The IMF also further noted that Dollar’s foreign exchange reserves fell below 59% in the final quarter of last year, forging a two-decade decline.

“Strikingly, the decline in the dollar’s share has not been accompanied by an increase in the shares of the pound sterling, yen, and euro, other long-standing reserve currencies” IMF had said. “Rather, the shift out of dollars has been in two directions: a quarter into the Chinese renminbi, and three quarters into the currencies of smaller countries that have played a more limited role as reserve currencies.”

What is Dollar To Global Economy
The Bretton Woods Agreement made the U.S. dollar the recognized reserve currency of the world, backed by the greatest gold reserves on earth. Other nations amassed US dollar reserves as opposed to gold reserves.

Countries started purchasing U.S. Treasury securities because they needed a place to store their dollars and thought it was a secure place to keep their money.

The dollar continues to be used as the global reserve currency. The International Monetary Fund estimates that central banks hold approximately 59% of their reserves in U.S. dollars (IMF).

The majority of the reserves are in the form of cash or US bonds like US treasuries. Foreign debt held in dollars is still increasing, with levels expected to reach $13.4 trillion by the middle of 2022.
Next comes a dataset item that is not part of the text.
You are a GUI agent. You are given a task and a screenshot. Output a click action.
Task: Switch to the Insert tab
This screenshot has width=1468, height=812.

The majority of the global economy would assume that this makes the dollar the world’s strongest currency. The dollar was ranked as the 10th strongest currency by CMC Markets despite its prominent position and dependence on international markets. The British pound and the euro were ranked fifth and eighth on the website’s list of strongest currencies, respectively, while the Kuwaiti dinar claimed the top spot.

Russia’s Sanctions
As Russia invaded Ukraine in February 2022, financial sanctions against Moscow were imposed under American leadership. The decision by Western governments to freeze nearly half ($300 billion) of Russia’s foreign exchange reserves and the exclusion of major Russian banks from SWIFT, an interbank messaging system that facilitates international payments, are two of the most significant of these.
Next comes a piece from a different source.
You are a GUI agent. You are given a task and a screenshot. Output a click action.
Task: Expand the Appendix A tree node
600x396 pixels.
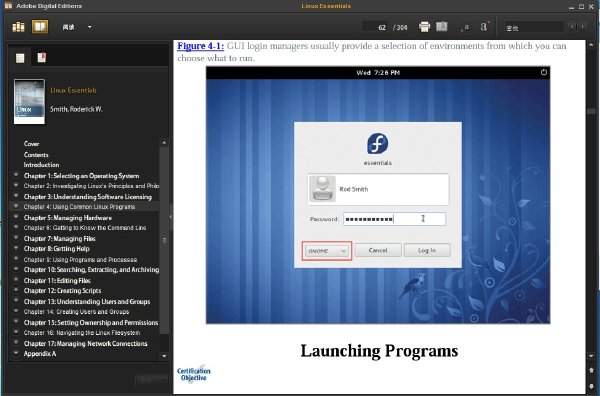[16, 353]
The two largest geopolitical competitors of the US, Russia, and China, have inevitably promoted their alternative financial infrastructures as a result of these sanctions, which some have referred to as the “weaponization” of the dollar.
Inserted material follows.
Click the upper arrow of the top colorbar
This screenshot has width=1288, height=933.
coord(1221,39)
But it’s not only Russia and China. Nations and regions have intensified efforts in recent months toward agreements aimed at lessening their dependency on the dollar, from India to Argentina, Brazil to South Africa, and the Middle East to Southeast Asia.

Some have claimed the visible de-dollarization impact as “dethroning the dollar”. And while that sounds like a myth-fiction title, it is what these sanctions and team-ups are aiming to do. The dollar as a universally accepted currency in the entirety of the global economy is something quite significant.
The real question now is…

If Not “Dollar” Than What?
If the powerful nations of the world do embrace the sanctions and the claims of “dethroning” the dollar, what will be the next universal currency?

Speaking for Russia, the economy seems to have chosen the Chinese Yuan as an alternative. According to The Wall Street Journal, Payments to energy exporters are increasingly made in yuan. Russia is employing the Chinese currency to keep its oil money in its sovereign-wealth fund, which serves as a war chest to bolster government expenditures weighed down by Ukrainian military expenses. Yuan, commonly known as the renminbi, is being used as a form of borrowing by Russian businesses and as a means of saving families.

Of course, it’s easy to laugh at the idea that any currency other than the US dollar would soon rule the globe. But, as this year has demonstrated, world dynamics may change suddenly.

With the tremendous power struggles between the US, China, Russia, and many other countries, the multipolar world that seems to be emerging can only entail greater erosion of the dollar’s dominance.